You're proposing that routers should dynamically alter the interface MTU based on the TCP MSS value they receive from an EBGP neighbor? I barely know where to begin, but first off MSS is not MTU, it is only loosely related to MTU. MSS is affected by TCP options (window scale, sack, MD5 authentication, etc), and MSS between routers can be set to any value a user chooses. There is absolutely no guarantee that MSS is going to lead to a correct guess at the MTU. Also, many routers still default to having PMTUD turned off, would you suggest that they should set the physical interface MTU to 576 based on that? :) And alas, it's one hell of a layer violation too. A negotiation protocol is needed, but you could argue about where it should be for days. Maybe at the physical layer as part of auto-negotiation, maybe at the L3<->L2 layer (i.e. negotiate it per IP as part of arp or neighbor discovery), hell maybe even in BGP, but keyed off MSS is way over the top. :)

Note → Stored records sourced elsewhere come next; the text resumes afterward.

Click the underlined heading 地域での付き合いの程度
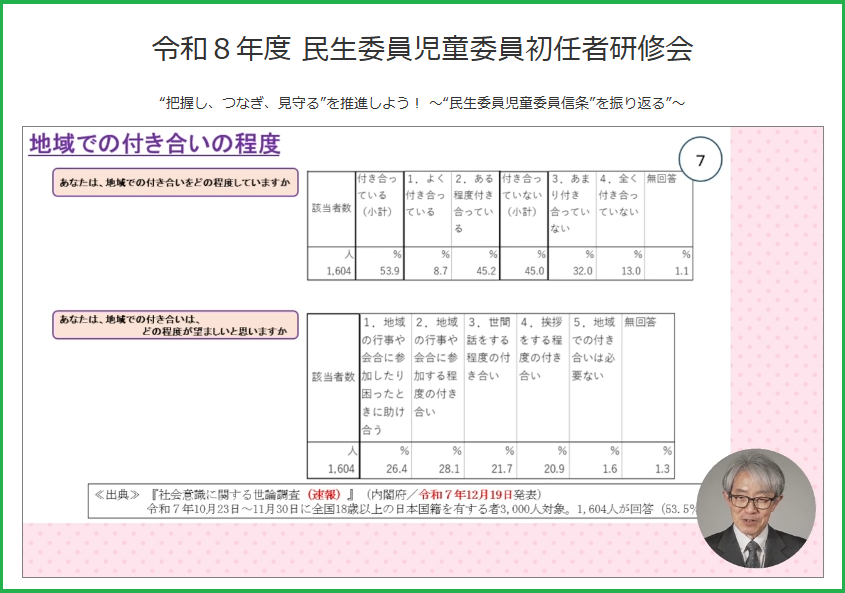Image resolution: width=845 pixels, height=593 pixels. (x=154, y=144)
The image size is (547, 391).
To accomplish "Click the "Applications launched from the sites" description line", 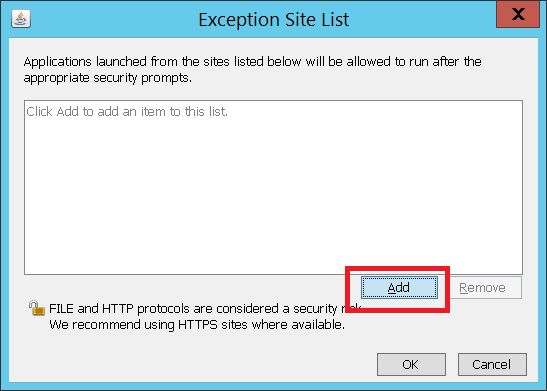I will tap(253, 62).
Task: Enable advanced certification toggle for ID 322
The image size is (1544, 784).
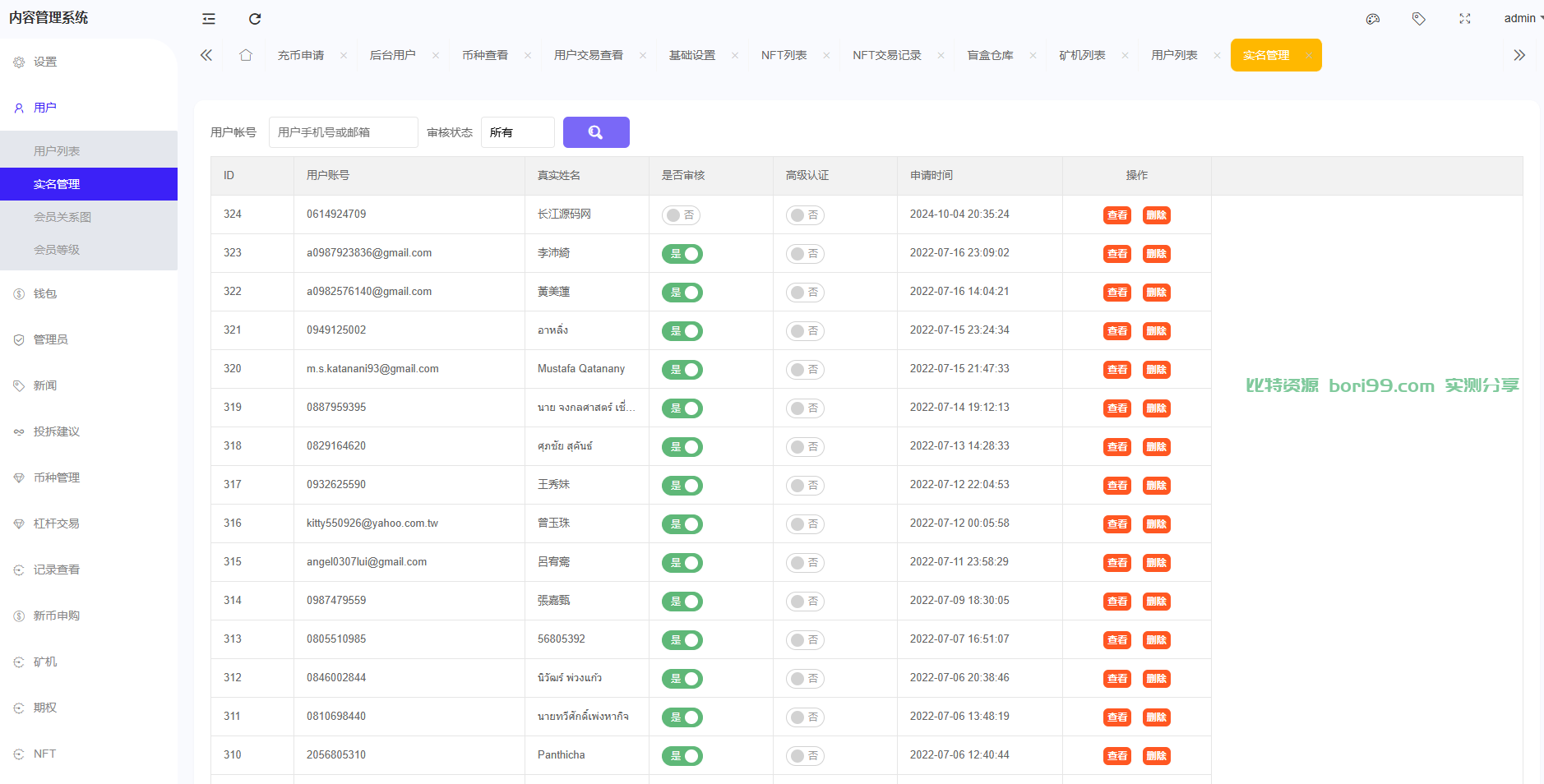Action: pos(805,293)
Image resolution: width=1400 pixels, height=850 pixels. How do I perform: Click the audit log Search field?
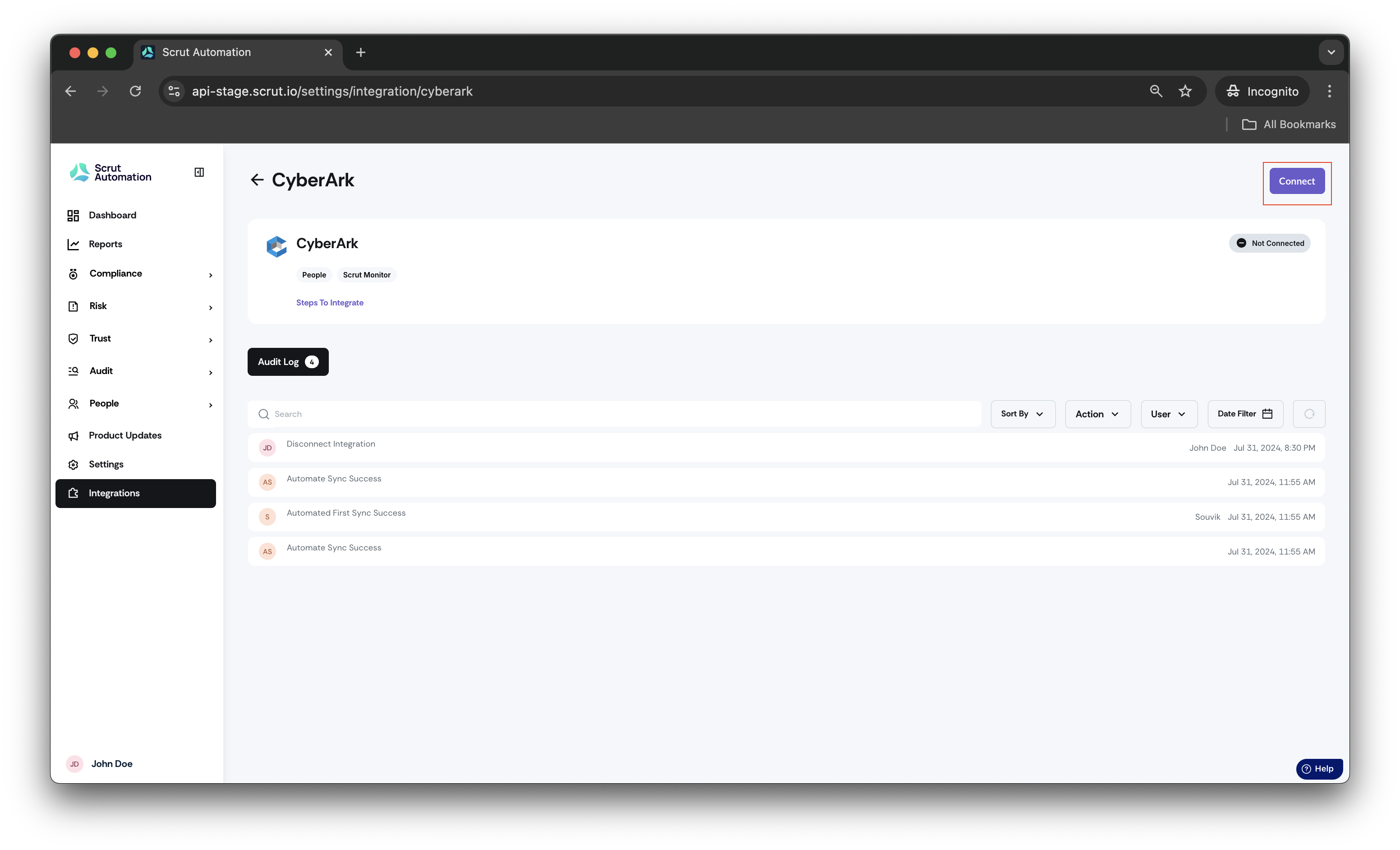tap(614, 414)
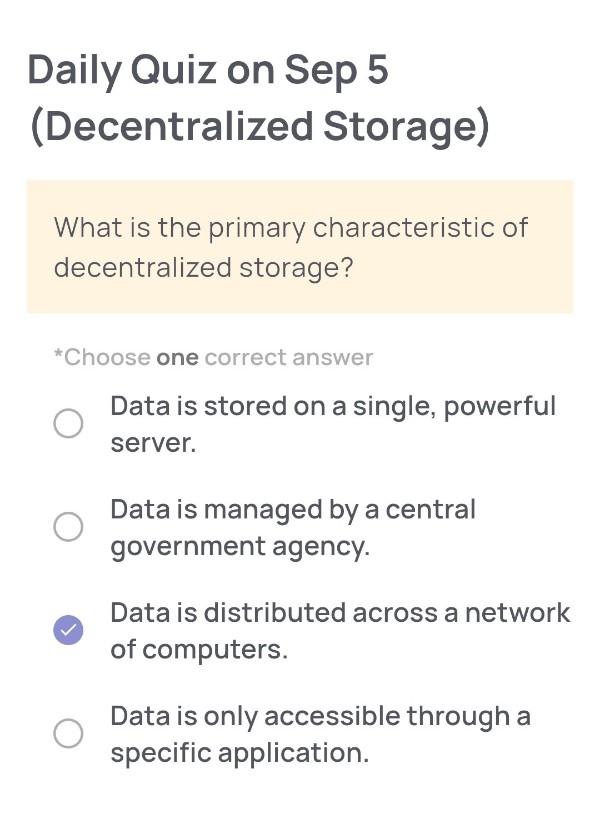Click the 'government agency.' text line
Image resolution: width=600 pixels, height=829 pixels.
pos(240,547)
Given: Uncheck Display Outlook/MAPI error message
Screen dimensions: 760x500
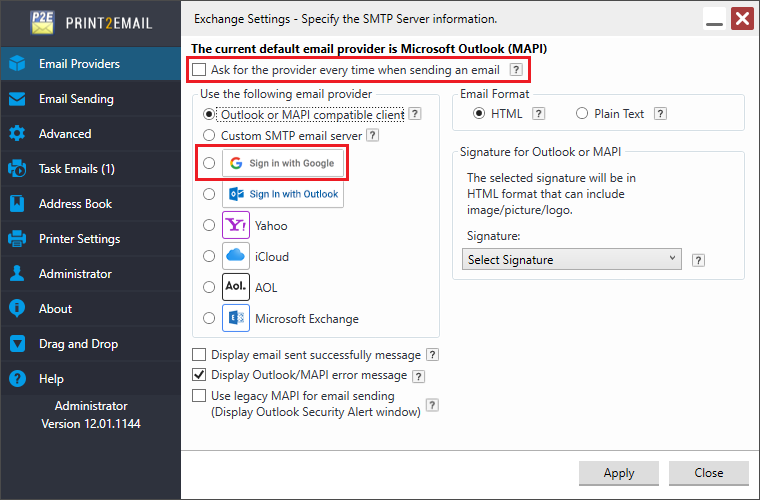Looking at the screenshot, I should [x=199, y=375].
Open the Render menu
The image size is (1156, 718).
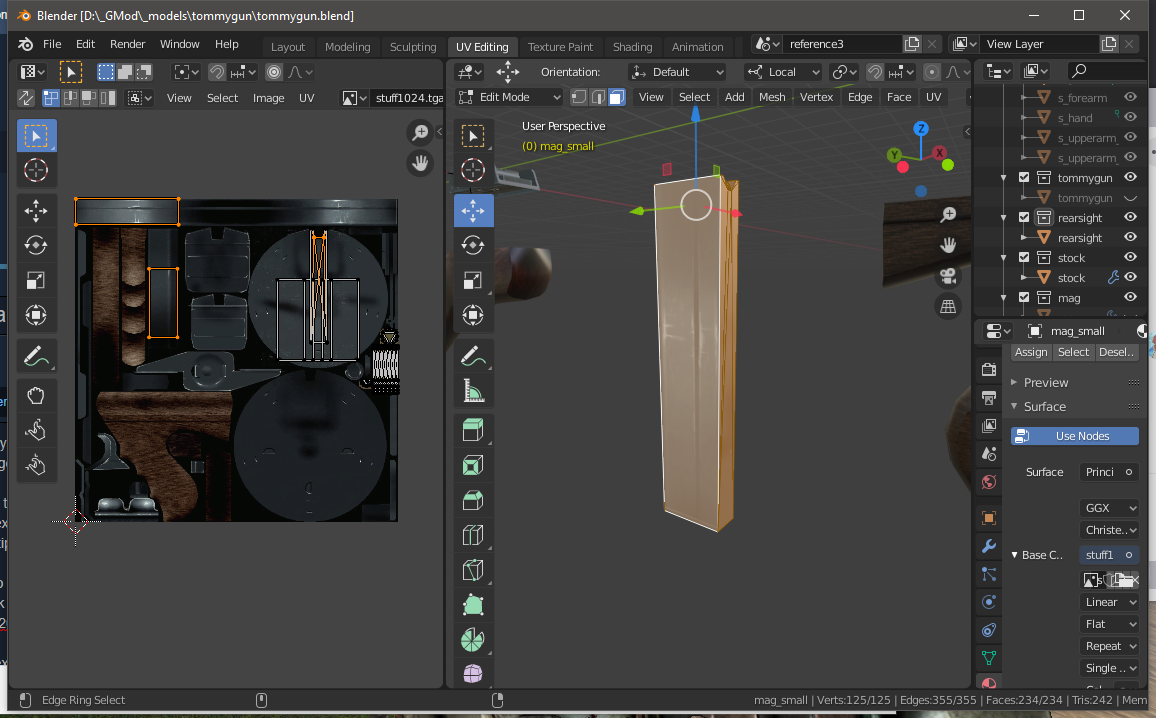[127, 44]
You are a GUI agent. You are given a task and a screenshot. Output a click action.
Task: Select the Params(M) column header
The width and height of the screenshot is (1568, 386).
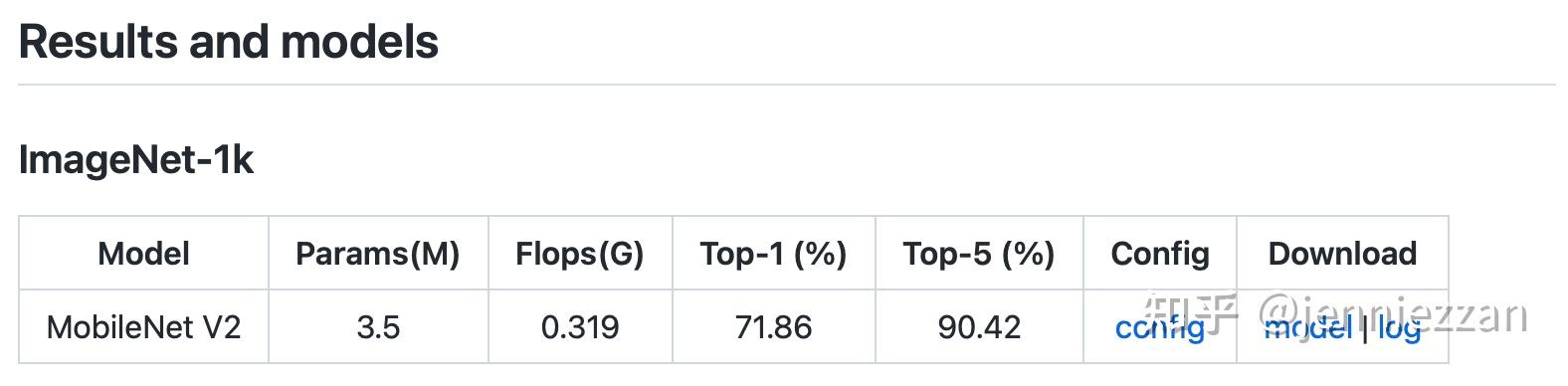(378, 254)
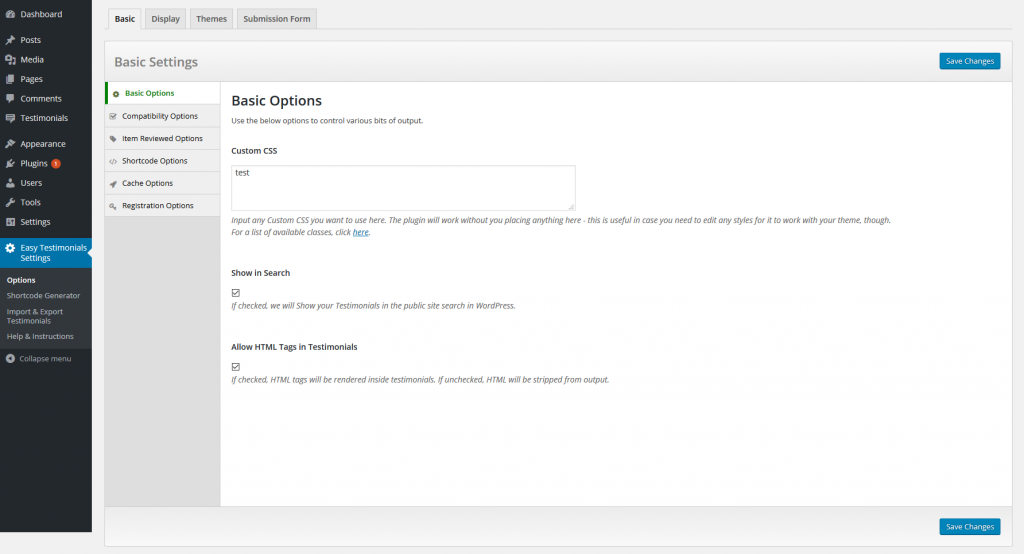
Task: Toggle the Show in Search checkbox
Action: [x=236, y=293]

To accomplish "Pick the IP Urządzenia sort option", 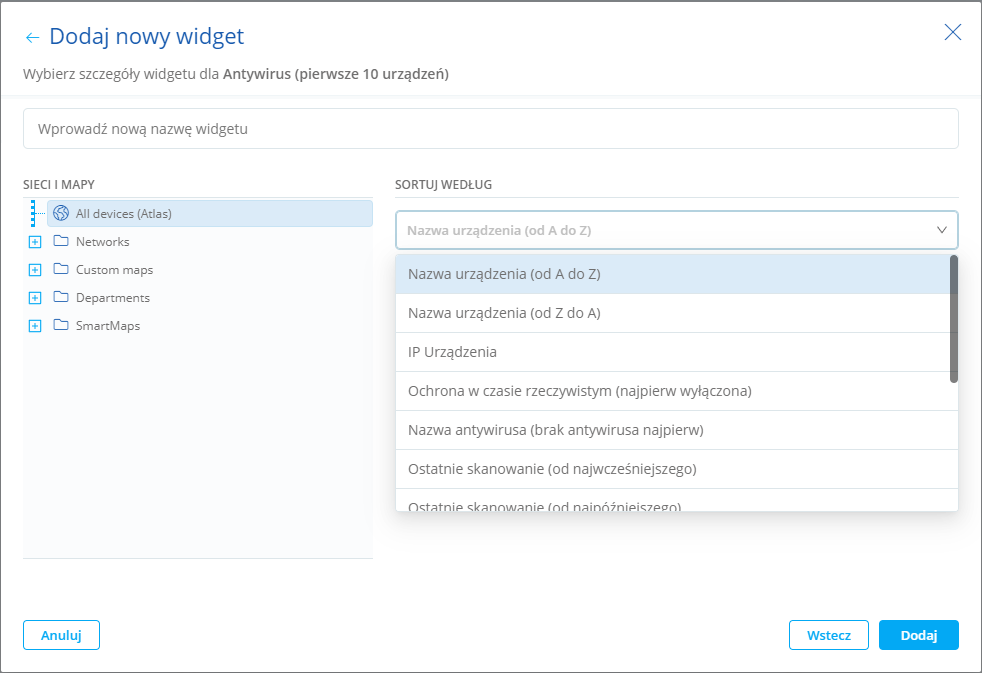I will pyautogui.click(x=453, y=352).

Again, nothing changes from the current method of operating. If I showed up at a peering switch and wanted to use 1000 byte MTU, I would probably have some problems. The point I am making is that 1500 is a relic value that hamstrings Internet performance and there is no good reason not to use 9000 byte MTU at peering points (by all participants) since it A: introduces no new problems and B: I can't find a vendor of modern gear at a peering point that doesn't support it though there may be some ancient gear at some peering points in use by some of the peers.
Have you ever tried showing up to the Internet with a 1000 byte MTU? The only time that works correctly today is when you're rewriting TCP MSS values as the packet goes through the constrained link, which may be fine for the GRE tunnel to a Linux box at your house, but clearly can't work on the real Internet.
I can not think of a problem changing from 1500 to 9000 as the standard at peering points introduces. It would also speed up the
This suggests a serious lack of imagination on your part. :)
loading of the BGP routes between routers at the peering points. If
It's a very very modest increase at best.
Joe Blow at home with a dialup connection with an MTU of 576 is talking to a server at Y! with an MTU of 10 billion, changing a peering path from 1500 to 9000 bytes somewhere in the path is not going to change that PMTU discovery one iota. It introduces no problem whatsoever. It changes nothing.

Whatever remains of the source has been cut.